1. Create WebSocket Request:

   • Create a WebSocket request to the Bitquery streaming endpoint.
   • Add headers for the WebSocket protocol and authorization.

2. Connect to WebSocket:

   • Establish an asynchronous WebSocket connection using async_tungstenite.

3. Split Connection:

   • Split the connection into a sink (for sending messages) and a stream (for receiving messages).

4. Build GraphQL Client:

   • Create a GraphQLClient using GraphQLClientClientBuilder.

5. Start Streaming Operation:

   • Start a streaming GraphQL operation using the provided variables.

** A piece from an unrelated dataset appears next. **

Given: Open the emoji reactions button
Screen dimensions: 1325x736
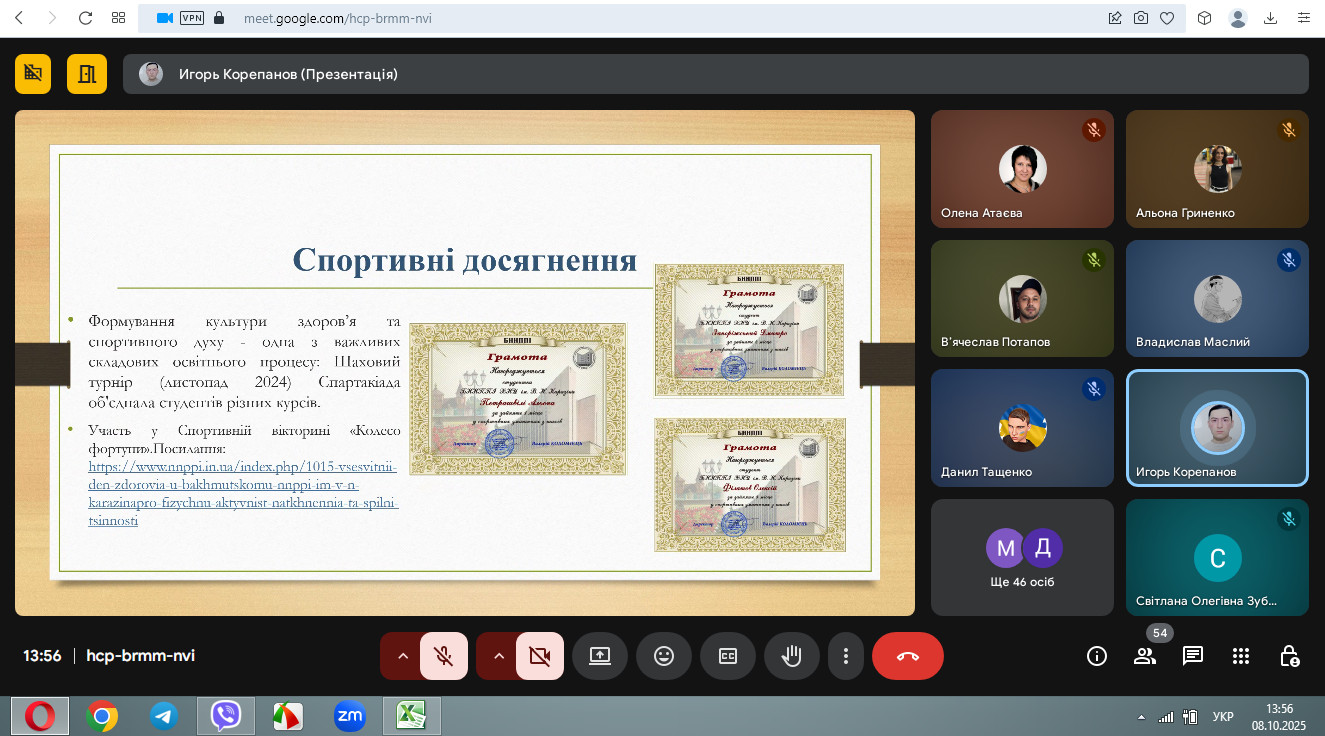Looking at the screenshot, I should 664,656.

6. Return Client and Stream:

   • Return the client and the stream of data.

Main Function

In this function we will pass the OAuth token. The best practise would be to include it as an environment variable, but for the sake of this tutorial it has been hard coded. You can generate a token here

Imports

use async_tungstenite::tungstenite::{
    client::IntoClientRequest,
    http::{header, HeaderValue},
    Message,
};
use eyre::Result;
use futures::StreamExt;
use graphql_client::GraphQLQuery;
use graphql_ws_client::{
    graphql::{GraphQLClient, StreamingOperation},
    AsyncWebsocketClient, GraphQLClientClientBuilder, SubscriptionStream,
};

pub mod queries;
mod tokio_spawner;

use tokio_spawner::TokioSpawner;

• async_tungstenite: Used for WebSocket communication.
• eyre::Result: A result type for error handling.
• futures::StreamExt: Provides extensions for working with streams.
• graphql_client::GraphQLQuery: Defines the GraphQL query structure.
• graphql_ws_client: Provides WebSocket client functionality for GraphQL.
• queries: Contains the GraphQL queries.
• tokio_spawner: Contains the task spawner implementation.

Type Definitions

pub type DexTradesQuery = queries::DexTrades;
pub type DexTradesVariables = queries::dex_trades::Variables;

Defines type aliases for the GraphQL query and variables.

#[tokio::main]
async fn main() -> Result<()> {
    dotenv::dotenv().ok();
    let token = "YOUR_HARDCODED_TOKEN";
    let (_client, mut stream) = subscribe::<DexTradesQuery>(
        token,
        DexTradesVariables {
            program_id: "6EF8rrecthR5Dkzon8Nwu78hRvfCKubJ14M5uBEwF6P".to_string(),
        },
    )
    .await?;

    while let Some(response) = stream.next().await {
        dbg!(&response);
    }

    Ok(())
}

This is the entry point of the application.

1. Load Environment Variables:

   • Load environment variables from a .env file if it exists.

2. Subscribe to Data:

   • Call the subscribe function with the hardcoded API key and query variables.

3. Process Incoming Data:

   • Iterate over the stream of incoming responses.
   • Print each response using dbg!.

4. Run the Project

With everything set up, you can now build and run your project:

cargo run

This should start your application and begin fetching real-time data from Bitquery, printing the results to the console.